Assigned task: Reproduce all of the data that follows, character for character.

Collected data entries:
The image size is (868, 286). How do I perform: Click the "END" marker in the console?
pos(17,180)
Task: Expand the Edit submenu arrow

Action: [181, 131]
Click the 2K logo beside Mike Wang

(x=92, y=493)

Task output:
The image size is (868, 286). How do I perform: Click the "END" marker in the console?
pos(17,180)
Task: Expand the Edit submenu arrow

Action: [181, 131]
Click the 2K logo beside Mike Wang

(x=92, y=493)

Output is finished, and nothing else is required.